U.S. Sentencing Guidelines Impacting Business Operations
The US Sentencing Guidelines provide a standard for companies to not only improve their ethical culture and behavior, but also increase their awareness and compliance to the law. These guidelines are a policy in determining the sentencing given to a corporation who are convicted for serious crimes. They have changed the way organizations operate by ensuring steps to mitigate any compliance, ethical, and legal risks. The guidelines have prodded companies to be more self-aware of serious crimes, and help put practices in place so all employees can also follow suit and comply with the law. If an organization has a strong ethics program in place, they will have a lesser culpability score while organizations who do not will face harsher consequence if found guilty for a felony. The US Sentencing guidelines impact business operations in the way they conduct business, comply with the law, and promote strong ethical culture among their stakeholders.
Three Culpability Factors
Three culpability factors that are used to determine fines under U.S. Sentencing Guidelines are: size of the business and degree of participation, prior history, and an effective program to prevent violations (Trevino & Nelson, 2017). The first two are aggravating factors that increase the culpability score and fines meanwhile the final third factor is a mitigating factor that will decrease the culpability score and fines.
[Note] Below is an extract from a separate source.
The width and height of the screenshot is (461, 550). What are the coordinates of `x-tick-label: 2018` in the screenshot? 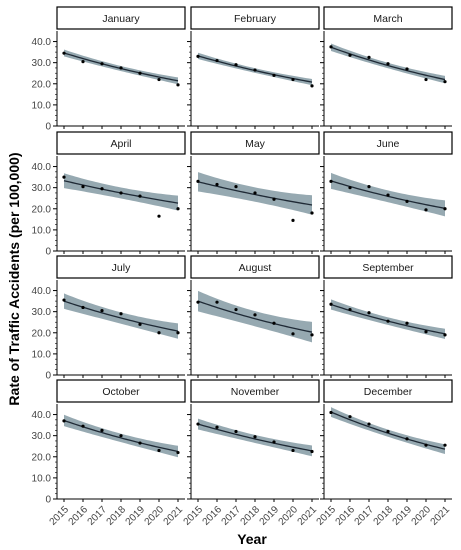 It's located at (117, 516).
The size of the business and the degree of participation is investigated and determined. This includes what level of activity, knowledge, and intentional involvement did the individual or company have in hand with the violation. Who conducted the violation and at what level/authority do they stand within the company? Does it involve small, medium, or large size company within its respective industry? The greater the size of the company with heavy participation than greater is the fine. The smaller the company and low level of participation than smaller is the fine.
Prior history investigates what actions has the company done before. Is this the first time the company is involved with this misconduct? Does the company have a history with repeated similarly offenses? What actions has the company done to rectify their disregard to the law? If the company continues to disregard the law with repeated offenses, not only will the fines be heavier, but the company could potentially run out of business and declare bankruptcy. If the company has no prior history, then the culpability score and fines will be less.
Effective programs to prevent violation and the disregard to the code of ethics are mitigating factors for the company to reduce their culpability score. This includes in determining if the company has a program in place? Does the program include steps to mitigate compliance and operations risks? What measures are taken to address violations? Overall, how effective is the program? If the company does not have a sound effective program, then it will see no reduction in their culpability score. If the company does have an effective program, then it will see a reduction in both the culpability score and fines.
Trevino, L. K., Nelson, K. A. (2017). Managing Business Ethics: Straight Talk about How to Do It Right. [Western Governors University]. Retrieved October 3, 2019 from https://wgu.vitalsource.com/#/books/9781119298519/
Maxwell, J. C. (1999). The 21 indispensable qualities of a leader: Becoming the person that people will want to follow. Nashville, TN: T. Nelson.